_DIRECTIVE A_
Answer these questions using the passage on meta-analysis methods and results:
(i) By what quantity were all of the fixed-effects weighted linear models weighted?
(ii) What minimum importance weight did a parameter need before its potential influence was assessed?
(iii) What range of species counts did the datasets span?

═══ EXCERPTED PASSAGE

We used fixed-effects weighted linear models (Proc GLM; SAS v. 9.1) to explain variation in d across datasets for the MMA. All models were weighted by the inverse of variance in d (Hedges & Olkin 1985). In most cases, the inclusion of all six predictor variables yielded an over-parameterised model, thus we adopted a variable selection and model averaging approach to better assess the importance of individual predictors. For both sets of MMA analyses (fixed- and random-effect models), we sequentially removed individual variables from the full model and repeated the analysis until an intercept-only model remained. As our criteria for variable elimination, we calculated Z-statistics which are more appropriate than F-statistics for inferences in meta-analysis where each effect size has its own variance (Hedges 1994); in each step we eliminated the predictor for which Z was closest to zero. The Z-statistic is calculated as βJ/(SEJ/√MSE), where βJ and SEJ are the estimate and standard error for parameter J, and MSE is the mean square error. We calculated the small-sample bias-corrected version of AIC and Akaike weights for all seven candidate models, ranking models by their Akaike weights (Burnham & Anderson 2002; Johnson & Omland 2004). Akaike weights are interpreted as the probability of model i being the best model for the observed data given the set of models examined, where ΣAWi = 1. We selected the first M models for which ΣAW ≥ 0.95. This reduced set of candidate models was the basis for inferences regarding the importance of, and parameter estimates for, individual predictors.

We assessed the importance of an individual predictor using the sum of Akaike weights (re-normalised so that ΣAW = 1) for all models in which that term appeared. This sum is called the importance weight (Burnham & Anderson 2002), and we took a conservative approach by assessing the potential influence of parameters with an importance weight ≥ 0.25. We calculated model-averaged parameter estimates and standard errors (SE), weighting single-model estimates by their re-normalised Akaike weights (Burnham & Anderson 2002; Johnson & Omland 2004). We estimated 95% CI around model-averaged parameter estimates as the parameter estimate ± 2 SE, and we consider a parameter to be significant if the 95% CI excludes zero (Burnham & Anderson 2002).

We checked residuals for normality, dropping outliers to yield a reduced dataset that met this statistical assumption for each of the individual MMAs that we intended to compare (e.g. for both fixed- and random-effect models). Individual MMA results were qualitatively unaffected by the exclusion of these outliers.

Results

How does accounting for phylogenetic non-independence change results of individual meta-analyses?

We conducted traditional and phylogenetic meta-analyses using datasets derived from 30 published meta-analyses. These datasets varied in size from 8 to 287 species, varied in phylogeny age from 53 to 2622 mya and varied taxonomically from plant-only or animal-only datasets to datasets spanning multiple kingdoms. The questions addressed in these primary meta-analyses were diverse (see Appendix C for more details) from the effect of predator removals on breeding bird population sizes (Côté & Sutherland 1997) to the effect of experimental warming on litter decomposition rates of various plant species (Aerts 2006).

══════
═══ DATASET

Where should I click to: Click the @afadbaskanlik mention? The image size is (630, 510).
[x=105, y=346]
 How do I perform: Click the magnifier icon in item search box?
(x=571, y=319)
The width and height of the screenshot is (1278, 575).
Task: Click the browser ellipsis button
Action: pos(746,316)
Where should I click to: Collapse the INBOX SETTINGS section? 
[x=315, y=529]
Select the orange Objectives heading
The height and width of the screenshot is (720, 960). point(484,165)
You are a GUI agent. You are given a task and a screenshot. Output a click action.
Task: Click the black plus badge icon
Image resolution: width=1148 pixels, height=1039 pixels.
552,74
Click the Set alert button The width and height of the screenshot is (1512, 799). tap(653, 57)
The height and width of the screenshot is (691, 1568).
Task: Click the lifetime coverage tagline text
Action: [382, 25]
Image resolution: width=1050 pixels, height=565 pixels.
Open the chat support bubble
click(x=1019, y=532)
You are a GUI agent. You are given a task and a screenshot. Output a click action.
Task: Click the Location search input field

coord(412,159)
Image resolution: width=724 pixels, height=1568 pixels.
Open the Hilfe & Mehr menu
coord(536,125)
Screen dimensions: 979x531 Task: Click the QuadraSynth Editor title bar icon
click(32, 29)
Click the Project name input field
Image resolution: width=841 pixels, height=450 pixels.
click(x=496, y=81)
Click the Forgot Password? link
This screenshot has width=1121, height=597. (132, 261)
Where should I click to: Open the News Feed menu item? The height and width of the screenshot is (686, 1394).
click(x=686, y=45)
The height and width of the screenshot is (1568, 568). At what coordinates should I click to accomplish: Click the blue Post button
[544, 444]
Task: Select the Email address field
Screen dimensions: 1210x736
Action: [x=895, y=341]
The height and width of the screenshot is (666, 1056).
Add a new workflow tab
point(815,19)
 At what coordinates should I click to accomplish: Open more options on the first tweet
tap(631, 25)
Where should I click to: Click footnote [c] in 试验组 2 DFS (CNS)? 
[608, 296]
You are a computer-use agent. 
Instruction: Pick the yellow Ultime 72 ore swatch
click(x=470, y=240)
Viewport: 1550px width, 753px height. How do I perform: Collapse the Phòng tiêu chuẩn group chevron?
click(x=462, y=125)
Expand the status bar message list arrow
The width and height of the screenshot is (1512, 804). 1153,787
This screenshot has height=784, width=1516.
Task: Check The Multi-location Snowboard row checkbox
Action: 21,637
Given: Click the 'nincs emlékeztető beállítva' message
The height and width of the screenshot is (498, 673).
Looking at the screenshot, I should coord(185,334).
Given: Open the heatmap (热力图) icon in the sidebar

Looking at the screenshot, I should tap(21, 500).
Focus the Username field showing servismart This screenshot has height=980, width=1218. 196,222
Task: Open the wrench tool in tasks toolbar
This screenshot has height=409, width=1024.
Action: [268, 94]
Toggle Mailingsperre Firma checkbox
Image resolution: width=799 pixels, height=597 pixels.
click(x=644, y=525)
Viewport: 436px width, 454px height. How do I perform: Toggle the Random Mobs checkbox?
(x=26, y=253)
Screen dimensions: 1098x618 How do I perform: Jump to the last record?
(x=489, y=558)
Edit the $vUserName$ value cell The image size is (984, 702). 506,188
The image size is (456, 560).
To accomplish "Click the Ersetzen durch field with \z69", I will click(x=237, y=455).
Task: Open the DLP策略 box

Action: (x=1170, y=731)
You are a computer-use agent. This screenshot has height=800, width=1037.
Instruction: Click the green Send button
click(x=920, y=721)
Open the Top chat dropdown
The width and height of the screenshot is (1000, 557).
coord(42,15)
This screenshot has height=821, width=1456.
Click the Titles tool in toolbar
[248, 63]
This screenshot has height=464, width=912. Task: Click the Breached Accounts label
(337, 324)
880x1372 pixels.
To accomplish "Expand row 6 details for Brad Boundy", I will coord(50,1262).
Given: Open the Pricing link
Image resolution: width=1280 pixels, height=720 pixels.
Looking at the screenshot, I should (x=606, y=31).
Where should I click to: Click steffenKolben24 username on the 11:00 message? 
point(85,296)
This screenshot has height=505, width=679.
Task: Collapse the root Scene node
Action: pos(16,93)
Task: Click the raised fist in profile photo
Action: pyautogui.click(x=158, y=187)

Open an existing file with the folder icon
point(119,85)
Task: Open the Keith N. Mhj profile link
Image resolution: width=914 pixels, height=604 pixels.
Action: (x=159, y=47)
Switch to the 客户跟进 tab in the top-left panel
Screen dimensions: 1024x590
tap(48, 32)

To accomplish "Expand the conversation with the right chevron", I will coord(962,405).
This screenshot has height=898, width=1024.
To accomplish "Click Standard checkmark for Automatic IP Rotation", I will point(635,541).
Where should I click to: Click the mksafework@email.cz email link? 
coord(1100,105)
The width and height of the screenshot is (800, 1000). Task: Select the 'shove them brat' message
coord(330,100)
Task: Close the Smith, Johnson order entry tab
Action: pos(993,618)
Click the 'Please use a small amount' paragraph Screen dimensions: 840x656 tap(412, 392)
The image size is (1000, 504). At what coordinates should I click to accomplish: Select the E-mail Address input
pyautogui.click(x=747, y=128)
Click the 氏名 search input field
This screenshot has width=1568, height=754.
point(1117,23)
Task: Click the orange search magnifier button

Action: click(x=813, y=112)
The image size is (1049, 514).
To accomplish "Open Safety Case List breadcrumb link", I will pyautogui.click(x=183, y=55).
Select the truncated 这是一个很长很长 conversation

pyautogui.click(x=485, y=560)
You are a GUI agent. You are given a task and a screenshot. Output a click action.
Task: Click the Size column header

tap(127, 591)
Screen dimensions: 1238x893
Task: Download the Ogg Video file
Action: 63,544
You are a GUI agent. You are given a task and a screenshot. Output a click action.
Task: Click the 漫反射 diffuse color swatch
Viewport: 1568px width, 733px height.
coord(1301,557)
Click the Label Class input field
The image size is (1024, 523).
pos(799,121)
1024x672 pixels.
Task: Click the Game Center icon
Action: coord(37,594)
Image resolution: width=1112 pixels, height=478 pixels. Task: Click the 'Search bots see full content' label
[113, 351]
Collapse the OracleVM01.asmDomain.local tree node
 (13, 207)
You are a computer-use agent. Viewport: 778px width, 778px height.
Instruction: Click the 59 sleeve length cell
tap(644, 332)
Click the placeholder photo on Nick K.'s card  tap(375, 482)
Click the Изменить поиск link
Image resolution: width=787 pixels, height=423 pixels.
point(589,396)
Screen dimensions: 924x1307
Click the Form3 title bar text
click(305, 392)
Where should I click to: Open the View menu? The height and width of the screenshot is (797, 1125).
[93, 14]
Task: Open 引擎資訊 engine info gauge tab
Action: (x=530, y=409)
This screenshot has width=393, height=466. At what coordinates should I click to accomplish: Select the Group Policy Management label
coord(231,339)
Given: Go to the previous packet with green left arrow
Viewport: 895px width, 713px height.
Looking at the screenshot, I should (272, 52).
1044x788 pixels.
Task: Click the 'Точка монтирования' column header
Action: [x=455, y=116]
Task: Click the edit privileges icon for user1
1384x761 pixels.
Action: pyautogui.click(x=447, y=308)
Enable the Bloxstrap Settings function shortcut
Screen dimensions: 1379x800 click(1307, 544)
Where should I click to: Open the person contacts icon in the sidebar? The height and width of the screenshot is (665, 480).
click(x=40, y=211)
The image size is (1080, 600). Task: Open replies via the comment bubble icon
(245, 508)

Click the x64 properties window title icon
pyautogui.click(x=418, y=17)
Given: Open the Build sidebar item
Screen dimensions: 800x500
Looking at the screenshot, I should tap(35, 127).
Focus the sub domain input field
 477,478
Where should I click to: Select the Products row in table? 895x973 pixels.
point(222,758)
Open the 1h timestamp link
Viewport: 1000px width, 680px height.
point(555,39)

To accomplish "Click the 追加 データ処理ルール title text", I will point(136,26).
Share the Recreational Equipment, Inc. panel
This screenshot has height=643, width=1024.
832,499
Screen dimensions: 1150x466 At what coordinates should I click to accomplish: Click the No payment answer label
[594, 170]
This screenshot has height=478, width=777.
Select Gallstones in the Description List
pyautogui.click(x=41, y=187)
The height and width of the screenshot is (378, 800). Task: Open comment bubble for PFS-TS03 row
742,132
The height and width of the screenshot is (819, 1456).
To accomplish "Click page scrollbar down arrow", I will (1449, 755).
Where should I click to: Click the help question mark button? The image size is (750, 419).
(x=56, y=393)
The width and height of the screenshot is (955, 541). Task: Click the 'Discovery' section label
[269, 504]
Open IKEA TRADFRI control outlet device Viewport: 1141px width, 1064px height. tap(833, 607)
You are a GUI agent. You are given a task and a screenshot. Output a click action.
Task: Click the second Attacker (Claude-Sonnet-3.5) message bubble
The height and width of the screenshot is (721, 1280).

══════

_DIRECTIVE B_
Rewrite the rows from the line containing "Click the Label Class input field" up to and including the line containing "Action: pyautogui.click(x=447, y=308)" as a JSON list of strings, with one string per line and blank lines omitted.

_CORRECT RESPONSE A_
(i) The inverse of the variance in d
(ii) 0.25 (an importance weight ≥ 0.25)
(iii) From 8 to 287 species

_CORRECT RESPONSE B_
[
  "Click the Label Class input field",
  "The image size is (1024, 523).",
  "pos(799,121)",
  "1024x672 pixels.",
  "Task: Click the Game Center icon",
  "Action: coord(37,594)",
  "Image resolution: width=1112 pixels, height=478 pixels. Task: Click the 'Search bots see full content' label",
  "[113, 351]",
  "Collapse the OracleVM01.asmDomain.local tree node",
  " (13, 207)",
  "You are a computer-use agent. Viewport: 778px width, 778px height.",
  "Instruction: Click the 59 sleeve length cell",
  "tap(644, 332)",
  "Click the placeholder photo on Nick K.'s card  tap(375, 482)",
  "Click the Изменить поиск link",
  "Image resolution: width=787 pixels, height=423 pixels.",
  "point(589,396)",
  "Screen dimensions: 924x1307",
  "Click the Form3 title bar text",
  "click(305, 392)",
  "Where should I click to: Open the View menu? The height and width of the screenshot is (797, 1125).",
  "[93, 14]",
  "Task: Open 引擎資訊 engine info gauge tab",
  "Action: (x=530, y=409)",
  "This screenshot has width=393, height=466. At what coordinates should I click to accomplish: Select the Group Policy Management label",
  "coord(231,339)",
  "Given: Go to the previous packet with green left arrow",
  "Viewport: 895px width, 713px height.",
  "Looking at the screenshot, I should (272, 52).",
  "1044x788 pixels.",
  "Task: Click the 'Точка монтирования' column header",
  "Action: [x=455, y=116]",
  "Task: Click the edit privileges icon for user1",
  "1384x761 pixels.",
  "Action: pyautogui.click(x=447, y=308)"
]